- [Условия задания] Перепишите полностью отрывок о «Манфреде» и «Каине» Байрона, ничего в нем не меняя.

- [Отрывок]
Обе пьесы поразили современников накалом бунтарского пафоса. Он был нацелен не на частности, а на коренные и высшие установления, которыми определен строй действительности. И он зачаровывал. Как-то не сразу замечалось, что героями поминутно овладевает сомнение, и героические порывы неспособны приглушить разъедающую рефлексию, составившую неотъемлемое свойство байронизма. Ни Байрона, ни всего духовного движения, избравшего его своим поэтом, попросту не существует без такой вот совмещенности бунтарства со скепсисом. Так остро дав себя почувствовать в лирике, она и в пьесах проявилась не менее ощутимо.

Тут был угадан едва ли не весь последующий ход романтического искания истины о человеке, о человеческом назначении. Все это обдумано в «Манфреде» и «Каине»: безоглядный бунт, увенчиваемый сознанием того, что цель, потребовавшая громадных усилий души, оказалась ложной; неотвратимость одиночества; сознание избранничества, будто бы избавляющего от обязанностей перед людьми, подавленными низменной жизнью, и горькие укоры совести, и даже иллюзия надреального бытия, к которому Люцифер старается склонить Каина:

Терпи и мысли – созидай в себе
Мир внутренний, чтоб внешнего не видеть.

(Материалы о поиске элементов на экранах)
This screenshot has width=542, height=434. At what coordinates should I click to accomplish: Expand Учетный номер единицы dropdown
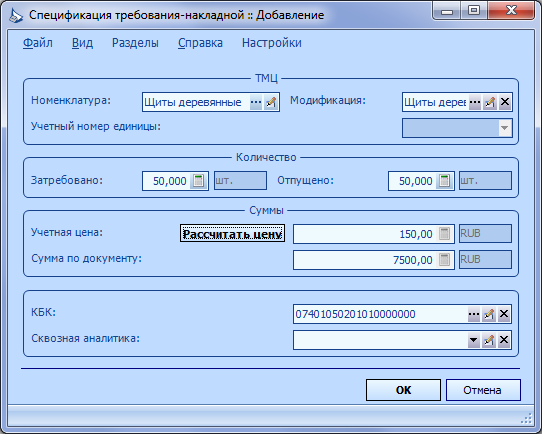(x=504, y=128)
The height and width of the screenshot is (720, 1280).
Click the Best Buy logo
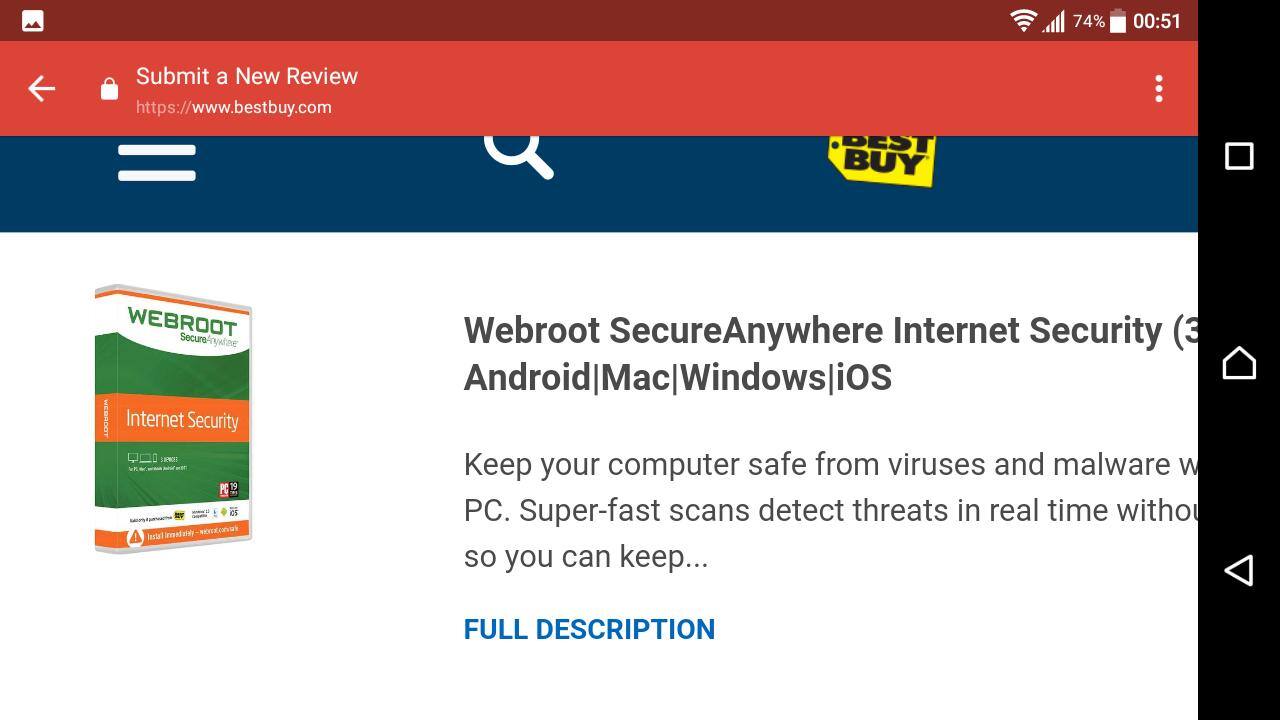click(x=881, y=160)
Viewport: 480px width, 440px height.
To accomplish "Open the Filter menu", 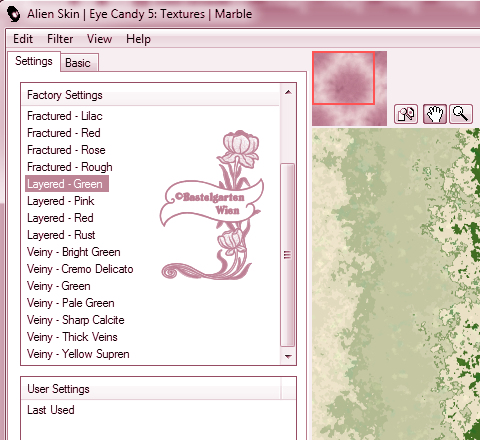I will (60, 39).
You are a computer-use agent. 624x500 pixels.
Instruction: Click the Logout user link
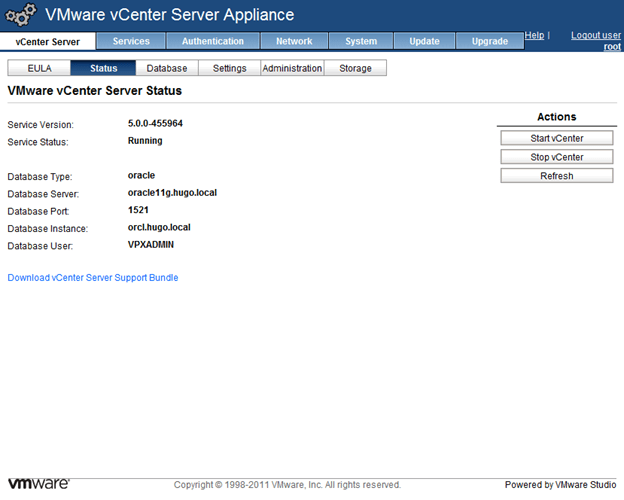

- [Результат]
Обе пьесы поразили современников накалом бунтарского пафоса. Он был нацелен не на частности, а на коренные и высшие установления, которыми определен строй действительности. И он зачаровывал. Как-то не сразу замечалось, что героями поминутно овладевает сомнение, и героические порывы неспособны приглушить разъедающую рефлексию, составившую неотъемлемое свойство байронизма. Ни Байрона, ни всего духовного движения, избравшего его своим поэтом, попросту не существует без такой вот совмещенности бунтарства со скепсисом. Так остро дав себя почувствовать в лирике, она и в пьесах проявилась не менее ощутимо.

Тут был угадан едва ли не весь последующий ход романтического искания истины о человеке, о человеческом назначении. Все это обдумано в «Манфреде» и «Каине»: безоглядный бунт, увенчиваемый сознанием того, что цель, потребовавшая громадных усилий души, оказалась ложной; неотвратимость одиночества; сознание избранничества, будто бы избавляющего от обязанностей перед людьми, подавленными низменной жизнью, и горькие укоры совести, и даже иллюзия надреального бытия, к которому Люцифер старается склонить Каина:

Терпи и мысли – созидай в себе
Мир внутренний, чтоб внешнего не видеть.